The following passage, which I have slightly modified, gives a fair summary of the hypnotic process through which a dervish attains to union with God:

"The disciple must, mystically, always bear his Murshid (spiritual director) in mind, and become mentally absorbed in him through a constant meditation and contemplation of him. The teacher must be his shield against all evil thoughts. The spirit of the teacher follows him in all his efforts, and accompanies him wherever he may be, quite as a guardian spirit. To such a degree is this carried that he sees the master in all men and in all things, just as a willing subject is under the influence of the magnetiser. This condition is called 'self-annihilation' in the Murshid or Sheykh. The latter finds, in his own visionary dreams, the degree which the disciple has reached, and whether or not his spirit has become bound to his own."
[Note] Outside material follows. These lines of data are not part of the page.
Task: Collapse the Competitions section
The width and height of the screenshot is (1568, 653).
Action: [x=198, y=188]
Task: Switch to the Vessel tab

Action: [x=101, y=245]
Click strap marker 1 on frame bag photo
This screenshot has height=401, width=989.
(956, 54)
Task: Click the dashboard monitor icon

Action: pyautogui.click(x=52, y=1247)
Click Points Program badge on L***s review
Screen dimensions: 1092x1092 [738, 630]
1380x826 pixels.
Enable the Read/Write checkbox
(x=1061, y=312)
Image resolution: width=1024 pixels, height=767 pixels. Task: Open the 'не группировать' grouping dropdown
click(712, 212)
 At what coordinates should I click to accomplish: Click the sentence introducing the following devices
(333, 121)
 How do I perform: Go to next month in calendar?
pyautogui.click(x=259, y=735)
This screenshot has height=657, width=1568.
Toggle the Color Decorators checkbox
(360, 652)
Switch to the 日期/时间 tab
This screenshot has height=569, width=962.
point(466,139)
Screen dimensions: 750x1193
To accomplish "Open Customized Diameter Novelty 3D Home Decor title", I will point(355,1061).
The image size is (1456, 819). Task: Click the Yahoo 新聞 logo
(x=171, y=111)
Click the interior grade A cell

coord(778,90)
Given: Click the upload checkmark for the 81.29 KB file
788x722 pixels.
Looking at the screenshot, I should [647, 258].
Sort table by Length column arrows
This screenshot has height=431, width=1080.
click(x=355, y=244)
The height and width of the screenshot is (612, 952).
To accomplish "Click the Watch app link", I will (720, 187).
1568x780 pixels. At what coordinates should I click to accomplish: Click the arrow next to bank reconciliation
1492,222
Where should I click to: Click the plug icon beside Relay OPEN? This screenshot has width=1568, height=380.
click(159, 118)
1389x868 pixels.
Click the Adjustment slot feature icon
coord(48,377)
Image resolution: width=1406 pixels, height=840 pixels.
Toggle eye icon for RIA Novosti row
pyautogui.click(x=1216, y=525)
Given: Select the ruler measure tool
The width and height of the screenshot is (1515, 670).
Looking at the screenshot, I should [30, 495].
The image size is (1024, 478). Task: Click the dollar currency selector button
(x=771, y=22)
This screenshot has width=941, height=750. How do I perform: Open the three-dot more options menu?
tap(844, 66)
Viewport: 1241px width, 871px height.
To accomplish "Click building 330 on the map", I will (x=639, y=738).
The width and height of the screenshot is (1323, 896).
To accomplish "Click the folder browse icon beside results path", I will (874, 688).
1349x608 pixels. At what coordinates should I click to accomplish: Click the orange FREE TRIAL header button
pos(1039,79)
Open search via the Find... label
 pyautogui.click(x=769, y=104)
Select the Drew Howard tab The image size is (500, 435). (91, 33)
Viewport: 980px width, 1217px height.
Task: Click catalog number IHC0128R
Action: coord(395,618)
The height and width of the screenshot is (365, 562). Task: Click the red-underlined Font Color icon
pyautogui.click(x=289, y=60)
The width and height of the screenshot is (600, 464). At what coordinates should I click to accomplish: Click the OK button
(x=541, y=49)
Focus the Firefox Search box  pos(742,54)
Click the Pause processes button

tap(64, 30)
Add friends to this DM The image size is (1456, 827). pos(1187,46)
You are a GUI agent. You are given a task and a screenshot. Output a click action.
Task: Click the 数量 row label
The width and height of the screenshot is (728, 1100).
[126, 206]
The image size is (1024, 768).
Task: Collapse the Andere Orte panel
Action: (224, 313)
At this stage the Sheykh passes him over to the spiritual influence of the long-deceased Pir or original founder of the Order, and he sees the latter only by the spiritual aid of the Sheykh. This is called 'self-annihilation' in the Pir. He
now becomes so much a part of the Pir as to possess all his spiritual powers.

"The third grade leads him, also through the spiritual aid of the Sheykh, up to the Prophet himself, whom he now sees in all things. This state is called 'self-annihilation' in the Prophet.